Summer Updates

A butterfly. I don’t know which species it is.

Some of you may have noticed that I haven’t been very active on the internet lately. Here’s a brief account of what I’ve been up to.

My top priority right now is getting my life in order, especially my financial life; I simply have to earn more if I’m going to survive. Thus, I’ve been job-hunting and networking aggressively. I have one promising lead that might turn into a position that I actually get paid for, which I’ll share more about when the time is right.

Furthermore, I’ve recently joined an avocational (public) archaeology group called Firelands Archaeology, or FARC. Dedicated to learning about and promoting the archaeology of northern Ohio, FARC works closely with the Cleveland Museum of Natural History.

I’ve enjoyed my time with FARC, since it gives me something to do that involves thinking. It’s also been fun to learn about the prehistory of the region I was born in, and to get re-acquainted with archaeological field work.

Along those lines, I’ve started volunteering at one of the Cleveland Museum of Natural History’s field sites through FARC. My first work day was last Thursday, and it felt wonderful to dust-off the skills I learned through the Programme for Belize Archaeological Project (PfBAP).

- [INFORMATION GIVEN]
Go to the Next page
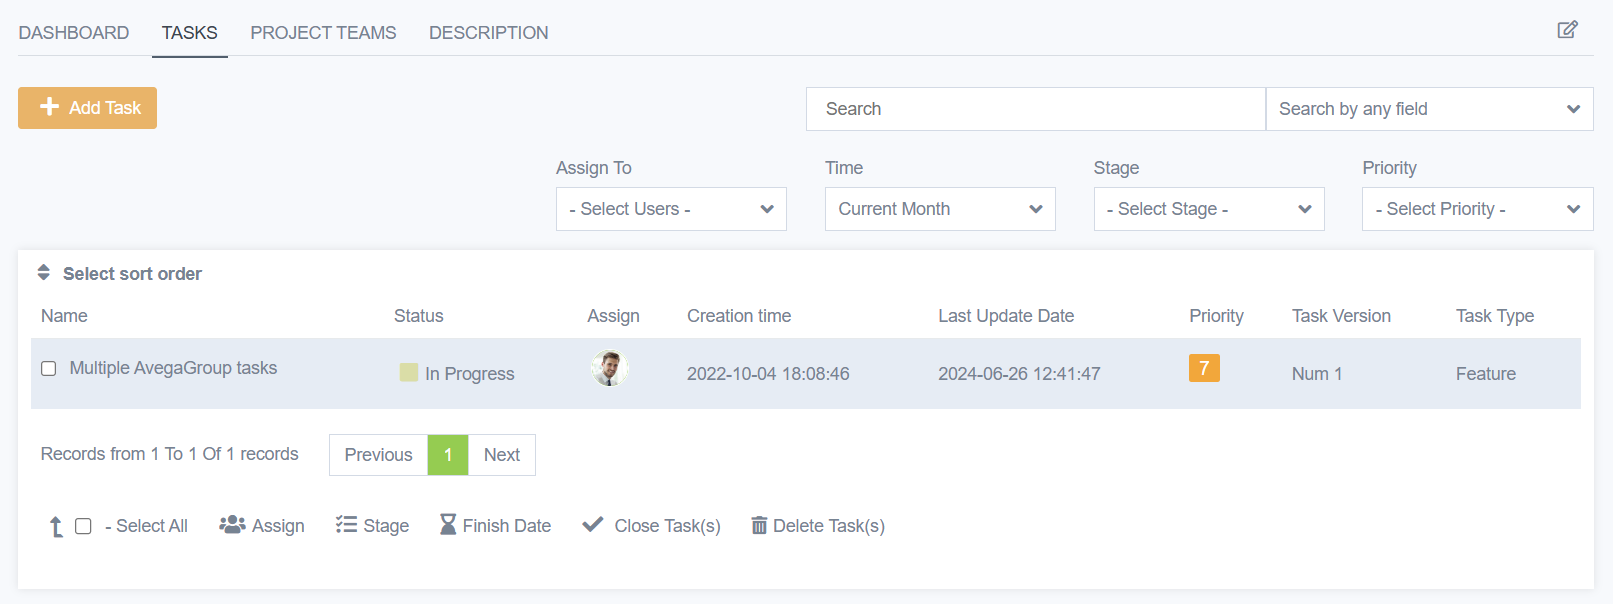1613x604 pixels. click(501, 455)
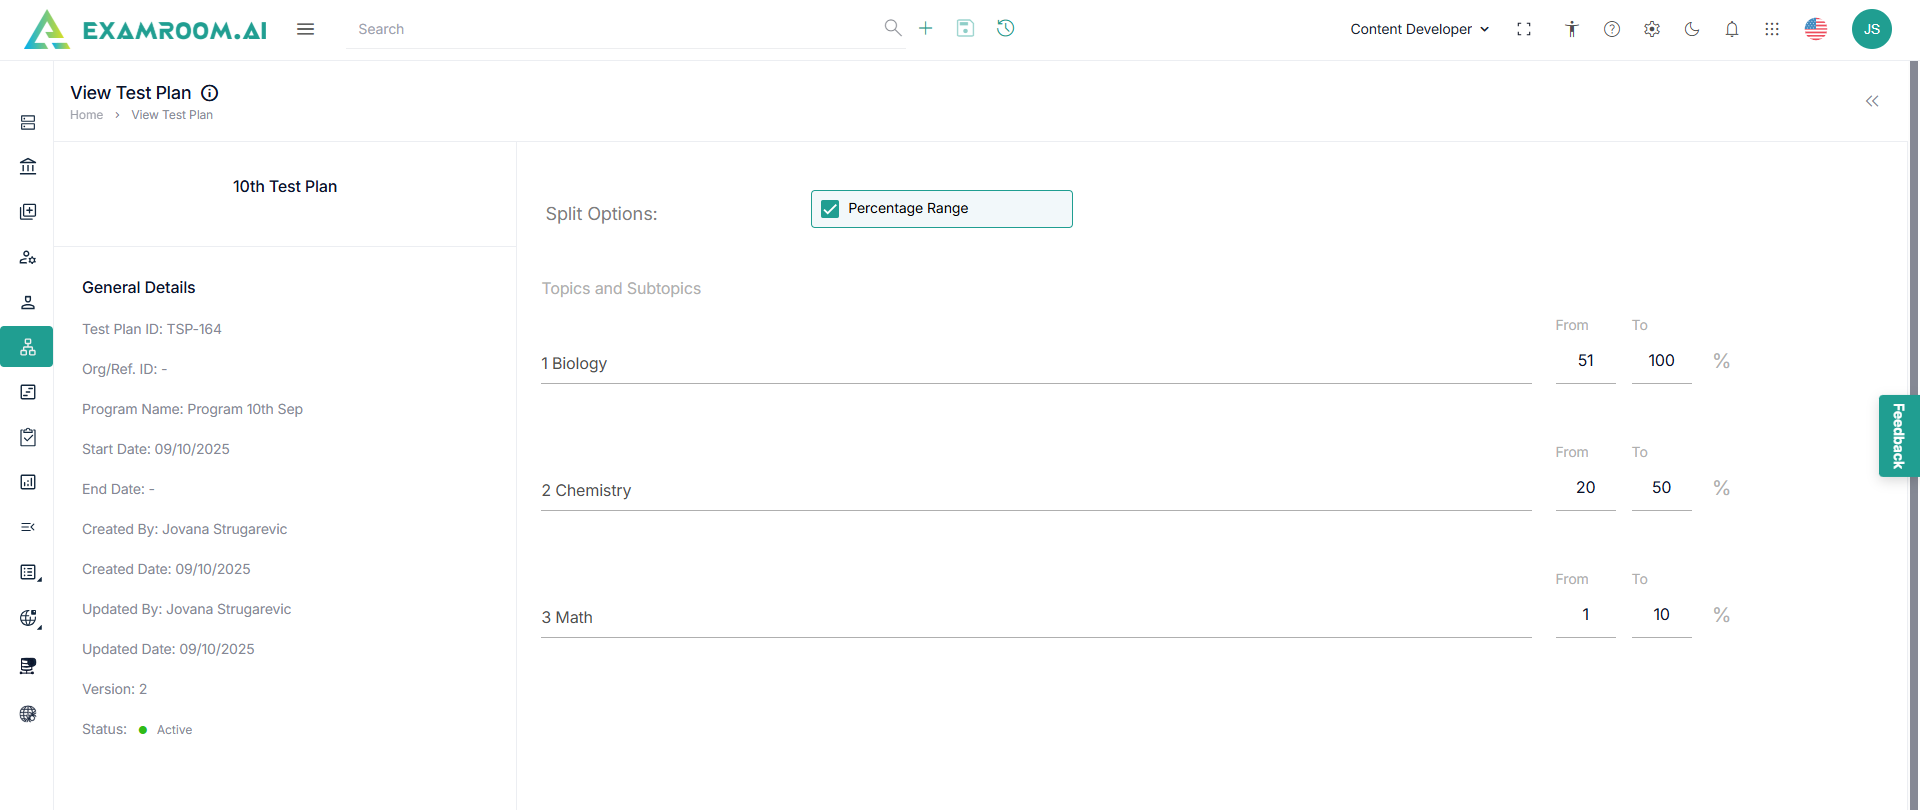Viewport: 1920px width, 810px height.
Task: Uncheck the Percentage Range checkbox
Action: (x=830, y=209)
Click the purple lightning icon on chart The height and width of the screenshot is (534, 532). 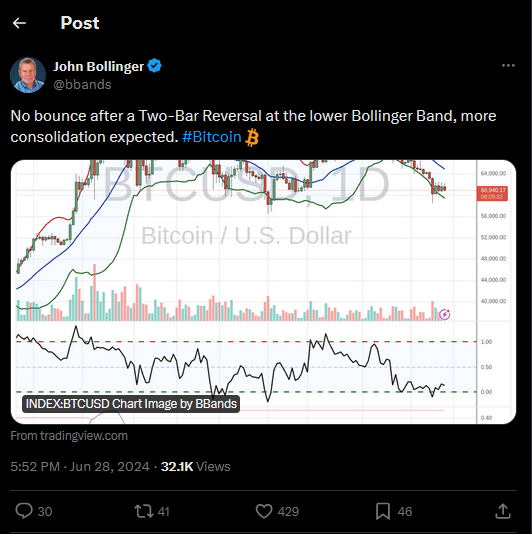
--
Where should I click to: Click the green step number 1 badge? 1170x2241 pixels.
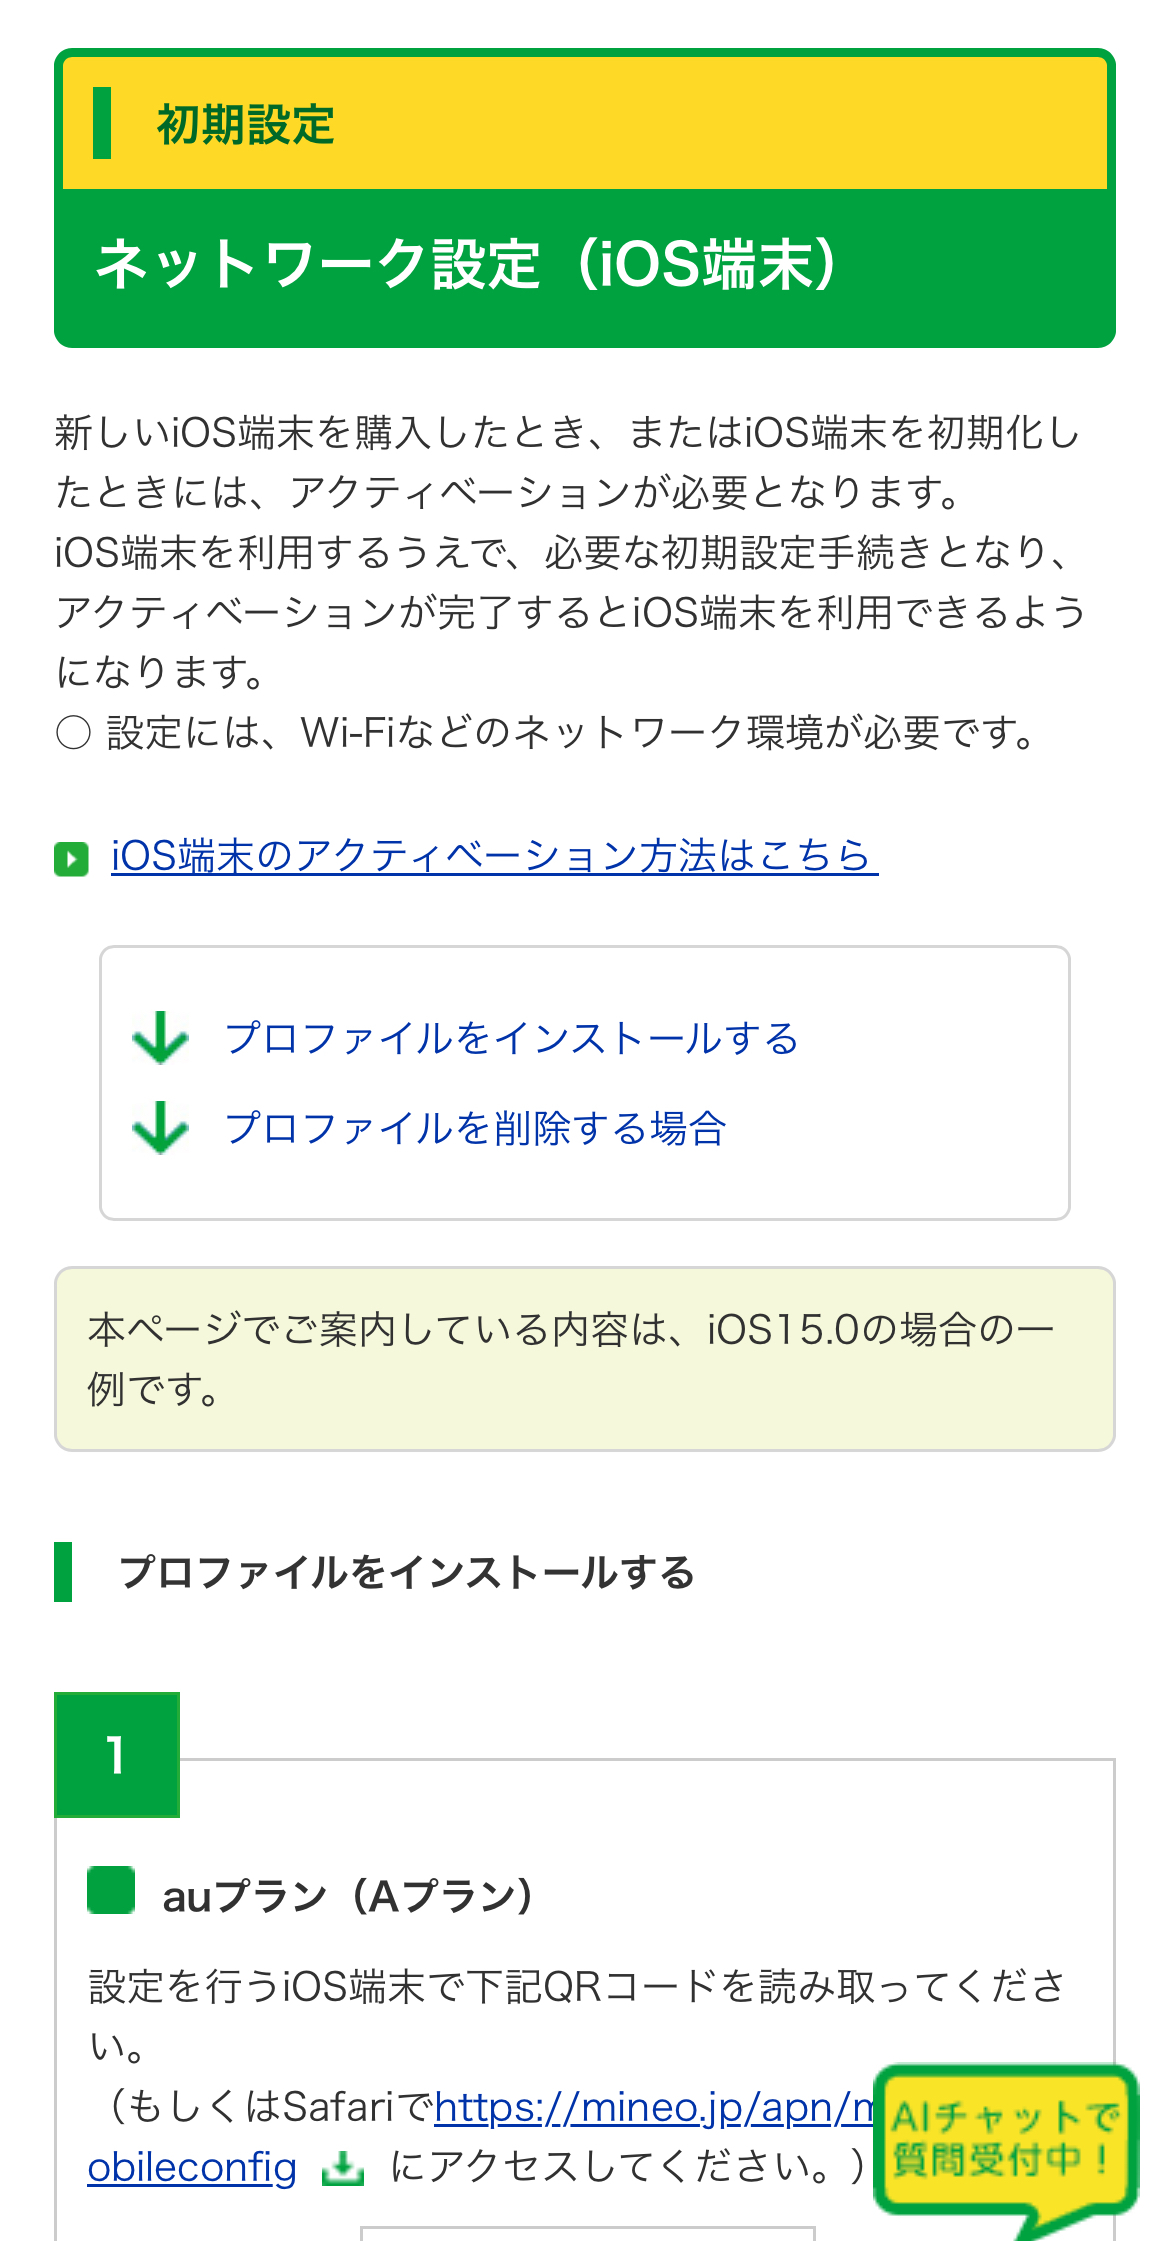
---
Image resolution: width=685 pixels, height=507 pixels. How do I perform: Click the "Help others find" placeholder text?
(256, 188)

- [STATED GOAL 1]
Reproduce the passage of the summer updates post starting with "Furthermore, I’ve recently" and going on through "archaeological field work.".
- [STATED GOAL 2]
Write out the records starting with the line with "Go to the Next page" and going on through the line with "Click the purple", leaving out the pictures.
The post and the records come from separate, unrelated sources.

- [CORRECT RESULT 1]
Furthermore, I’ve recently joined an avocational (public) archaeology group called Firelands Archaeology, or FARC. Dedicated to learning about and promoting the archaeology of northern Ohio, FARC works closely with the Cleveland Museum of Natural History.

I’ve enjoyed my time with FARC, since it gives me something to do that involves thinking. It’s also been fun to learn about the prehistory of the region I was born in, and to get re-acquainted with archaeological field work.

- [CORRECT RESULT 2]
Go to the Next page
1613x604 pixels. click(501, 455)
Viewport: 1920px width, 810px height.
Task: Uncheck the Percentage Range checkbox
Action: (x=830, y=209)
Click the purple lightning icon on chart The height and width of the screenshot is (534, 532). 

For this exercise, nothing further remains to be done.